TASK BRIEF
A complete copy of the entries, exactly as written, is the expected result.

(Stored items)
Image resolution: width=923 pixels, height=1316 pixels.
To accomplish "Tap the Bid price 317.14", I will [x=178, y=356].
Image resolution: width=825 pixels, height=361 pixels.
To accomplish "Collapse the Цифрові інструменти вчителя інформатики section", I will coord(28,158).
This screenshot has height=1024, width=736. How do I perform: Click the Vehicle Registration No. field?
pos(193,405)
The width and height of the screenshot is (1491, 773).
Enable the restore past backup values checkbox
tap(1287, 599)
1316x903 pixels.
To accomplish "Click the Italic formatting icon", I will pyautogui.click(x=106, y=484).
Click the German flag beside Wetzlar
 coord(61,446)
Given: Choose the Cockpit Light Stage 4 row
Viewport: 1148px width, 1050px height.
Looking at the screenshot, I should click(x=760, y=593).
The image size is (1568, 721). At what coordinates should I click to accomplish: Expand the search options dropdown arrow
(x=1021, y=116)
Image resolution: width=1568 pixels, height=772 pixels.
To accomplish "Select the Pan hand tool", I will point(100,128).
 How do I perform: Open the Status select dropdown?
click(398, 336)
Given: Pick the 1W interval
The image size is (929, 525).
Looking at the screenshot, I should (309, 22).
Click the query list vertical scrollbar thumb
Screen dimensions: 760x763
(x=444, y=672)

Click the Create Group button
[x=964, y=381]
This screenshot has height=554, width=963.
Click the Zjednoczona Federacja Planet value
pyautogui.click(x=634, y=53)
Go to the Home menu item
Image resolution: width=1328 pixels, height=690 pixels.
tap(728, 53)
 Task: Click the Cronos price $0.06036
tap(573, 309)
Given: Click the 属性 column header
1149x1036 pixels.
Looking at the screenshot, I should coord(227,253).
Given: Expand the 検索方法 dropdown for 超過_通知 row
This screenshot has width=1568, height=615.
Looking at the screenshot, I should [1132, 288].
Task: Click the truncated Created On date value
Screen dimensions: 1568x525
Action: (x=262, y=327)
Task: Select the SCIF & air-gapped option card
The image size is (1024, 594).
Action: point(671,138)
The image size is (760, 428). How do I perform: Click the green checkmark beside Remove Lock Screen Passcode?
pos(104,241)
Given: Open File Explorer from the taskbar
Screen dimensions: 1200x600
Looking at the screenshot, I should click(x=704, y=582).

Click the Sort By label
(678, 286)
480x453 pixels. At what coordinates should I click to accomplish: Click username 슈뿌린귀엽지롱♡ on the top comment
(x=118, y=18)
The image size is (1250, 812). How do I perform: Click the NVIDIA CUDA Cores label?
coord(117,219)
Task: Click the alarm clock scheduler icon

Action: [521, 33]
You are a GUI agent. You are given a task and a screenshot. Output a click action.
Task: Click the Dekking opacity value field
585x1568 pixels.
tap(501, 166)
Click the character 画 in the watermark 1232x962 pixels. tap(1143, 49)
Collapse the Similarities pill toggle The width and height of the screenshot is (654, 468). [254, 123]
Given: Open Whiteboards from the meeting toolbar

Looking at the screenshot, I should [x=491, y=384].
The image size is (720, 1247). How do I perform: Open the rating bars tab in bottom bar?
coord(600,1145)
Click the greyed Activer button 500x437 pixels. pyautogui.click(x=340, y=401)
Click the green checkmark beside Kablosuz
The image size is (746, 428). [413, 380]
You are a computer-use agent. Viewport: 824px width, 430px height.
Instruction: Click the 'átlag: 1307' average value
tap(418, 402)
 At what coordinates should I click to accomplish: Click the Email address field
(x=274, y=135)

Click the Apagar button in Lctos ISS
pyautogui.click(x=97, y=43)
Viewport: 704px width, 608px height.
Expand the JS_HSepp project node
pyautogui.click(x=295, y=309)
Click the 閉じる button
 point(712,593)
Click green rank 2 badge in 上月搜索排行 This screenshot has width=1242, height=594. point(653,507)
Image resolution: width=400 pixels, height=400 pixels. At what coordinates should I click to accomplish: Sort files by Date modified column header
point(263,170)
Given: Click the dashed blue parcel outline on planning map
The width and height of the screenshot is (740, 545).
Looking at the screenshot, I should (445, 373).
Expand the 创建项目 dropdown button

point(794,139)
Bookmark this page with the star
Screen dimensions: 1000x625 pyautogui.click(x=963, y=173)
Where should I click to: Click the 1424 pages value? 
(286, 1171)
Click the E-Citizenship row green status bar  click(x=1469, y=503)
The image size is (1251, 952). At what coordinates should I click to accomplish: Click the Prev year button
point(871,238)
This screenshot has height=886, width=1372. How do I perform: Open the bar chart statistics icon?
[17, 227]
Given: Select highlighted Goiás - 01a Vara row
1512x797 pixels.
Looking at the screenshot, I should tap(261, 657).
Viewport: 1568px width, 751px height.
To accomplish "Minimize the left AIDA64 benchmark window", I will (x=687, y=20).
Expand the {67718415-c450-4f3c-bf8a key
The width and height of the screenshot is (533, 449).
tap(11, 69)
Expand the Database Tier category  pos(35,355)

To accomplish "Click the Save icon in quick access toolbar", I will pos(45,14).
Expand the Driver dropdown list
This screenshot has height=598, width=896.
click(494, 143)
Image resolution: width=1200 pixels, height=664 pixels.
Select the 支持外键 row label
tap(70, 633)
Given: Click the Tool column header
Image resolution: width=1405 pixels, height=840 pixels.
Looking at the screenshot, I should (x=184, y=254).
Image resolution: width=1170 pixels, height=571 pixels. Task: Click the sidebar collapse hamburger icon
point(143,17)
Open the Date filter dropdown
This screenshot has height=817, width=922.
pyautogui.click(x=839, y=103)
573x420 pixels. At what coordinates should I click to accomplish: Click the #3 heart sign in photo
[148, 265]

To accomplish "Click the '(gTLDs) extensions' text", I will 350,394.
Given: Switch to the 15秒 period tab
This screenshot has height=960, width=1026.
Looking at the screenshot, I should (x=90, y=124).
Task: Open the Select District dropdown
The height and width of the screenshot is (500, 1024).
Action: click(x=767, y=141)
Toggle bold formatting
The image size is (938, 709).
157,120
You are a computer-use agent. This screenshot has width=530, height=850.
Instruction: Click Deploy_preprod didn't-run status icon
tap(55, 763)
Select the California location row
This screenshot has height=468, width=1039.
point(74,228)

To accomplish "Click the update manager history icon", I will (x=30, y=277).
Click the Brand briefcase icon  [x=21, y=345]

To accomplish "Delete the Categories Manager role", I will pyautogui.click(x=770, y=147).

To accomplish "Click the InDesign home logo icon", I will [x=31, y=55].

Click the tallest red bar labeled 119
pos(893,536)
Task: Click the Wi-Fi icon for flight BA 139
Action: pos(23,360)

RESULT FOR THIS TASK
Image resolution: width=923 pixels, height=1316 pixels.
To accomplish "Tap the Bid price 317.14", I will [x=178, y=356].
Image resolution: width=825 pixels, height=361 pixels.
To accomplish "Collapse the Цифрові інструменти вчителя інформатики section", I will coord(28,158).
This screenshot has height=1024, width=736. How do I perform: Click the Vehicle Registration No. field?
pos(193,405)
The width and height of the screenshot is (1491, 773).
Enable the restore past backup values checkbox
tap(1287, 599)
1316x903 pixels.
To accomplish "Click the Italic formatting icon", I will pyautogui.click(x=106, y=484).
Click the German flag beside Wetzlar
 coord(61,446)
Given: Choose the Cockpit Light Stage 4 row
Viewport: 1148px width, 1050px height.
Looking at the screenshot, I should click(x=760, y=593).
The image size is (1568, 721). At what coordinates should I click to accomplish: Expand the search options dropdown arrow
(x=1021, y=116)
Image resolution: width=1568 pixels, height=772 pixels.
To accomplish "Select the Pan hand tool", I will point(100,128).
 How do I perform: Open the Status select dropdown?
click(398, 336)
Given: Pick the 1W interval
The image size is (929, 525).
Looking at the screenshot, I should (309, 22).
Click the query list vertical scrollbar thumb
Screen dimensions: 760x763
(x=444, y=672)

Click the Create Group button
[x=964, y=381]
This screenshot has height=554, width=963.
Click the Zjednoczona Federacja Planet value
pyautogui.click(x=634, y=53)
Go to the Home menu item
Image resolution: width=1328 pixels, height=690 pixels.
tap(728, 53)
 Task: Click the Cronos price $0.06036
tap(573, 309)
Given: Click the 属性 column header
1149x1036 pixels.
Looking at the screenshot, I should coord(227,253).
Given: Expand the 検索方法 dropdown for 超過_通知 row
This screenshot has width=1568, height=615.
Looking at the screenshot, I should [1132, 288].
Task: Click the truncated Created On date value
Screen dimensions: 1568x525
Action: (x=262, y=327)
Task: Select the SCIF & air-gapped option card
The image size is (1024, 594).
Action: point(671,138)
The image size is (760, 428). How do I perform: Click the green checkmark beside Remove Lock Screen Passcode?
pos(104,241)
Given: Open File Explorer from the taskbar
Screen dimensions: 1200x600
Looking at the screenshot, I should click(x=704, y=582).

Click the Sort By label
(678, 286)
480x453 pixels. At what coordinates should I click to accomplish: Click username 슈뿌린귀엽지롱♡ on the top comment
(x=118, y=18)
The image size is (1250, 812). How do I perform: Click the NVIDIA CUDA Cores label?
coord(117,219)
Task: Click the alarm clock scheduler icon

Action: [521, 33]
You are a GUI agent. You are given a task and a screenshot. Output a click action.
Task: Click the Dekking opacity value field
585x1568 pixels.
tap(501, 166)
Click the character 画 in the watermark 1232x962 pixels. tap(1143, 49)
Collapse the Similarities pill toggle The width and height of the screenshot is (654, 468). [254, 123]
Given: Open Whiteboards from the meeting toolbar

Looking at the screenshot, I should [x=491, y=384].
The image size is (720, 1247). How do I perform: Open the rating bars tab in bottom bar?
coord(600,1145)
Click the greyed Activer button 500x437 pixels. pyautogui.click(x=340, y=401)
Click the green checkmark beside Kablosuz
The image size is (746, 428). [413, 380]
You are a computer-use agent. Viewport: 824px width, 430px height.
Instruction: Click the 'átlag: 1307' average value
tap(418, 402)
 At what coordinates should I click to accomplish: Click the Email address field
(x=274, y=135)

Click the Apagar button in Lctos ISS
pyautogui.click(x=97, y=43)
Viewport: 704px width, 608px height.
Expand the JS_HSepp project node
pyautogui.click(x=295, y=309)
Click the 閉じる button
 point(712,593)
Click green rank 2 badge in 上月搜索排行 This screenshot has width=1242, height=594. point(653,507)
Image resolution: width=400 pixels, height=400 pixels. At what coordinates should I click to accomplish: Sort files by Date modified column header
point(263,170)
Given: Click the dashed blue parcel outline on planning map
The width and height of the screenshot is (740, 545).
Looking at the screenshot, I should (445, 373).
Expand the 创建项目 dropdown button

point(794,139)
Bookmark this page with the star
Screen dimensions: 1000x625 pyautogui.click(x=963, y=173)
Where should I click to: Click the 1424 pages value? 
(286, 1171)
Click the E-Citizenship row green status bar  click(x=1469, y=503)
The image size is (1251, 952). At what coordinates should I click to accomplish: Click the Prev year button
point(871,238)
This screenshot has height=886, width=1372. How do I perform: Open the bar chart statistics icon?
[17, 227]
Given: Select highlighted Goiás - 01a Vara row
1512x797 pixels.
Looking at the screenshot, I should tap(261, 657).
Viewport: 1568px width, 751px height.
To accomplish "Minimize the left AIDA64 benchmark window", I will (x=687, y=20).
Expand the {67718415-c450-4f3c-bf8a key
The width and height of the screenshot is (533, 449).
tap(11, 69)
Expand the Database Tier category  pos(35,355)

To accomplish "Click the Save icon in quick access toolbar", I will pos(45,14).
Expand the Driver dropdown list
This screenshot has height=598, width=896.
click(494, 143)
Image resolution: width=1200 pixels, height=664 pixels.
Select the 支持外键 row label
tap(70, 633)
Given: Click the Tool column header
Image resolution: width=1405 pixels, height=840 pixels.
Looking at the screenshot, I should (x=184, y=254).
Image resolution: width=1170 pixels, height=571 pixels. Task: Click the sidebar collapse hamburger icon
point(143,17)
Open the Date filter dropdown
This screenshot has height=817, width=922.
pyautogui.click(x=839, y=103)
573x420 pixels. At what coordinates should I click to accomplish: Click the #3 heart sign in photo
[148, 265]

To accomplish "Click the '(gTLDs) extensions' text", I will 350,394.
Given: Switch to the 15秒 period tab
This screenshot has height=960, width=1026.
Looking at the screenshot, I should (x=90, y=124).
Task: Open the Select District dropdown
The height and width of the screenshot is (500, 1024).
Action: click(x=767, y=141)
Toggle bold formatting
The image size is (938, 709).
157,120
You are a computer-use agent. This screenshot has width=530, height=850.
Instruction: Click Deploy_preprod didn't-run status icon
tap(55, 763)
Select the California location row
This screenshot has height=468, width=1039.
point(74,228)

To accomplish "Click the update manager history icon", I will (x=30, y=277).
Click the Brand briefcase icon  [x=21, y=345]

To accomplish "Delete the Categories Manager role", I will pyautogui.click(x=770, y=147).

To accomplish "Click the InDesign home logo icon", I will [x=31, y=55].

Click the tallest red bar labeled 119
pos(893,536)
Task: Click the Wi-Fi icon for flight BA 139
Action: pos(23,360)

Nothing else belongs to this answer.